Elle n’ordonne pas, sous prétexte d’aimer les personnes parce que ce sont nos frères, d’aimer en eux leurs défauts, leurs vices, leurs mauvais desseins, leurs crimes ; elle n’ordonne pas de s’y exposer ; elle ne défend pas, mais elle veut même qu’on en avertisse ceux qu’ils menacent, même qu’ils regardent, pour qu’ils puissent s’en garantir, et elle ne défend pas de prendre tous les moyens légitimes pour s’en mettre à couvert.

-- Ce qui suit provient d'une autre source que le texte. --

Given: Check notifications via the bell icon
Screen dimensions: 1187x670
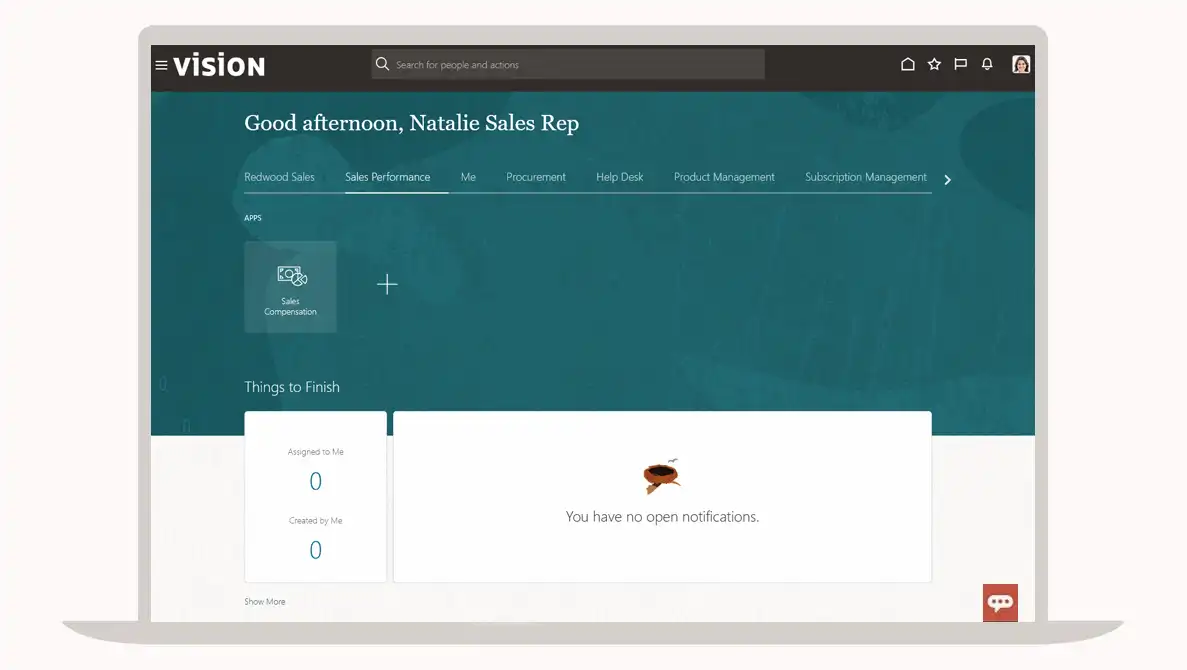Looking at the screenshot, I should coord(986,64).
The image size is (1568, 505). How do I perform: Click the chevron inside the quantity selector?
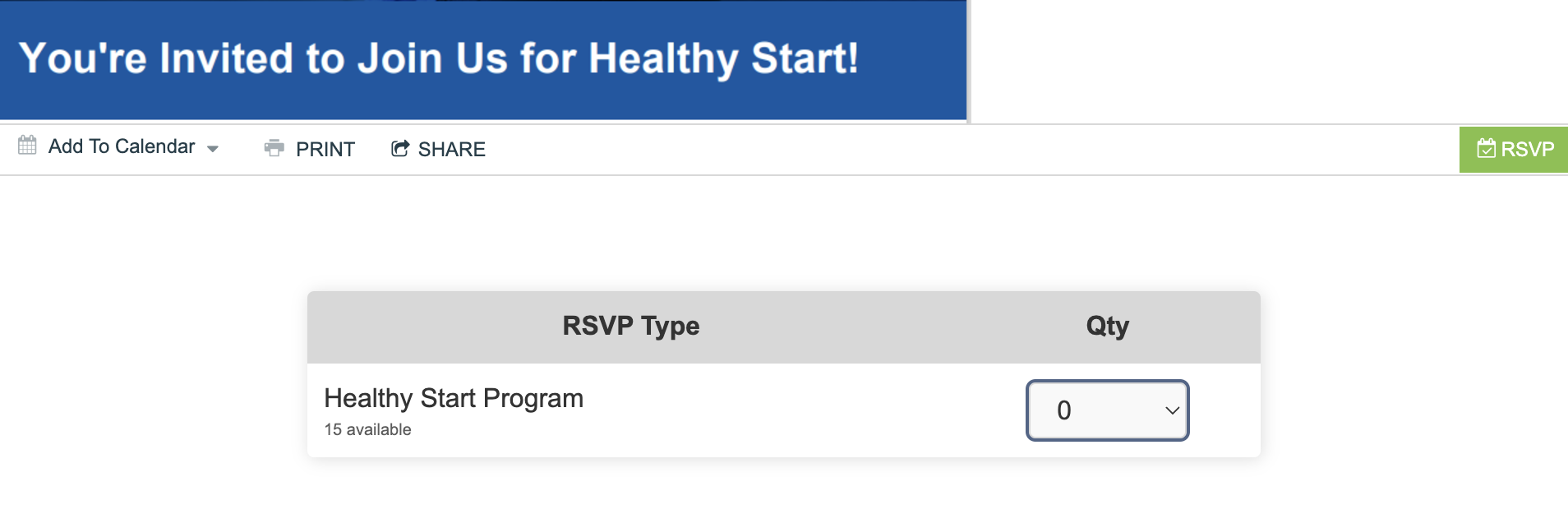(1172, 410)

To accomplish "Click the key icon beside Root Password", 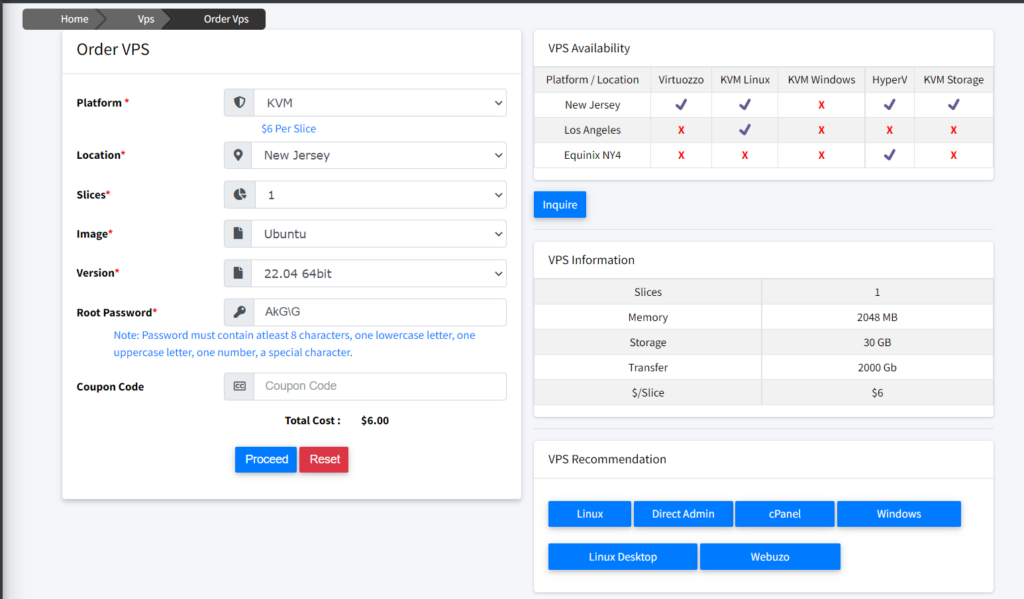I will coord(238,312).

Tout est plein de cette pratique chez les saints les plus révérés, et les plus illustres qui n’ont pas même épargné les découvertes des faits les plus fâcheux ni les invectives les plus amères, contre les méchants particuliers dont ils ont eu à se défendre ou qu’ils ont cru devoir décrier ; et quand je dis les méchants particuliers, cette expression n’est que pour exclure la généralité vague, montrer qu’ils s’en sont pris aux personnes de leur temps, et quelquefois les plus élevées dans l’Église ou dans le monde. La raison de cette conduite est évidente, c’est que la charité n’est destinée que pour le bien, et autant qu’on le peut conserver, pour les personnes ; mais dès qu’elle devient préjudiciable au bien, et qu’il ne s’agit plus que de personnes et de personnes, il est clair qu’elle est due aux bons aux dépens des mauvais, à qui il n’est pas permis de laisser le champ libre, d’opprimer et de nuire aux bons, faute de les avertir, de les défendre, de publier autant qu’il le faut, les artifices, les mauvais desseins, la conduite dangereuse, les crimes même des mauvais, qui, si on les laissoit faire, deviendroient les maîtres de toutes leurs entreprises, et réussiroient sûrement, toujours contre les bons, et qui malgré ces secours les accablent si souvent.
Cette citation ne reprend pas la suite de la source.